Tag Archives: biology

What are animals?

Though this question seems to be trivial, but in fact it is not. And if we want to introduce animal welfare legislation, we need to establish what organisms are animals.

In modern taxonomy animals (Animalia) are known as Metazoa. Animals are multicellular eukaryotes (i.e. animal cells have a nucleus), are heterotrophic (i.e. they don’t do photosynthesis, and chemical energy in the form of organic molecules to survive), and their cells don’t have a rigid cell walls (unlike plants, fungi and bacteria).

Taxonomists have divided the animal kingdom in three main groups: Eumetazoa, Mesozoa and Parazoa. The last subkingdom consists of multicellular animals who (unlike other animals) do not have tissues or organs. Currently only sponges belong to the Parazoans. The second group, Mesozoa, contains only worm-like parasites, and its actual status is subject of scientific dispute.

The first subkingdom, Eumetazoa, is by far the most interesting one, since it contains all other animals. Eumetazoans are animals with differentiated tissues and organs. Most aminals of this group of a symmetric body to a certain degree. Since only Eumetazoans are known to have nerve systems, and hence capable of suffering, it might be an idea to restrict animal welfare legislation to Eumetazoans rather to all Metazoans.

Many people have learned at school that life is divided into four kingdoms: bacteria, fungi, plants and animals. Only this system is now outdated due to new scientific (genetic!) research. There are two superkingdoms: Prokaryotes and Eukaryotes. The former is divided into Bacteria and Archaea. The latter is divided into: Unikonta and Bikonta. The latter contains plants, algae and similar organisms. Unikonta contains amoebozoa and opisthokonts.

Opisthokonts are further divided into main groups: Holomycota (includes among others fungi) and Halozoa. The latter group is then further divided into Mesomycetoea and Filozoa. Filozoans are divided into Filasterea, Choanoflagellata and Animalia. Choanoflagellata are a group of unicellular organisms, and they are the closest relatives of animals (most recent common ancestor living about 600 million years ago).

Can a child have multiple parents?

Yes, (s)he can. This question is relevant since the Dutch government is investigating whether the Dutch civil code should be changed to include the possibility of a child having more than one parent. However, this legal reform is aimed to loosen to connection between legal and biological parenthood. In this post we’ll discuss the possibility of having multiple biological parents.

One method to create a three-parent-child is the following. From an oocyte we can remove the nucleus, and replace it with the nucleus of another oocyte. The newly recombined oocyte will contain the DNA of two people: the mitochondrial DNA of the first oocyte donor, and the nuclear DNA of the second donor. Subsequently the recombined oocyte can be fertilized by a sperm cell, resulting a zygote with the DNA of three different people. The rationale of this technique is to prevent diseases caused by defects in mitochondrial DNA.

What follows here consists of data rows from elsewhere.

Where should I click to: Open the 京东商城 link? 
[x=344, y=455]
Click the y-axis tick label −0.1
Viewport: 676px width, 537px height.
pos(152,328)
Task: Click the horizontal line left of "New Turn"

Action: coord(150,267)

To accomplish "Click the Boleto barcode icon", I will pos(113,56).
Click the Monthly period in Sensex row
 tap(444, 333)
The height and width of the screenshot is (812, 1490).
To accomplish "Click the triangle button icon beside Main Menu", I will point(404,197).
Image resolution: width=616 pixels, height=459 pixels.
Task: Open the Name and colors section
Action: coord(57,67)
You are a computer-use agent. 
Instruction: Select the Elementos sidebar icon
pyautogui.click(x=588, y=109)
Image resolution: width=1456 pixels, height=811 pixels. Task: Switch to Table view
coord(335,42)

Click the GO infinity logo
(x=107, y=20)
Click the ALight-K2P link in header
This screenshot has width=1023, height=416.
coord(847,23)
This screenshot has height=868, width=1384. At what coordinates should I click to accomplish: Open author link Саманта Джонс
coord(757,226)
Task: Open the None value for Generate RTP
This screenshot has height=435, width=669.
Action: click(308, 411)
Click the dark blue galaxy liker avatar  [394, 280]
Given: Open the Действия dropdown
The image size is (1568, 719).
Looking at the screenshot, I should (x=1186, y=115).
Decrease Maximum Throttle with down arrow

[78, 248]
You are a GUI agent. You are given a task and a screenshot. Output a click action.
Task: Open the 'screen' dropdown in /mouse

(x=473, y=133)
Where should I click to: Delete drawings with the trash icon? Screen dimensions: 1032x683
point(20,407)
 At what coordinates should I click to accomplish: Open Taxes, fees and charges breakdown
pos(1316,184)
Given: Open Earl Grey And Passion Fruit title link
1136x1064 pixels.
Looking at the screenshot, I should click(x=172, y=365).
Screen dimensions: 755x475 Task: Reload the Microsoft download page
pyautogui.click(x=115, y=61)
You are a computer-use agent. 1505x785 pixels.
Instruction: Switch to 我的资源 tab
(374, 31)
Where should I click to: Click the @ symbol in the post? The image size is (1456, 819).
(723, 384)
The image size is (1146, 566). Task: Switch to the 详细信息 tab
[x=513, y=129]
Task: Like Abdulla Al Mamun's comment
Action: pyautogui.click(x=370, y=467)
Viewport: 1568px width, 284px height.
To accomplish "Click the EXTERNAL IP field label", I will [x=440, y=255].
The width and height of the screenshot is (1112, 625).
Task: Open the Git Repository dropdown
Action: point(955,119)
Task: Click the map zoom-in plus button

A second, more intriguing method is to create human chimeras. Basically a chimera is an organism which the result of the merger of two, or even more, embryos. We could say this a chimera is the opposite of an identical twin. More important chimeras, including human ones, occur in nature. And if a woman would have had sex with two different shortly after each other, such a chimera could have one mother and two fathers. The chance of this possibility is increased by the fact that sperm can survive up to seven days in the female body, and hence able of fertilizing an oocyte.

Most human chimeras are unaware of their condition, but they could be get into trouble because of this. Lydia Fairchild (an ironic name) was denied motherhood of her own child as result of a paternity test. After some investigation it was discovered that Ms. Fairchild was actually a chimera, and consequently in the possession of two different genomes.

It might happen that a female and a male embryo merge into one single human being. What sex should we assign such person? Or should leave that choice up to that person?

When we are writing down the civil code of space settlements, we have to take these things into account.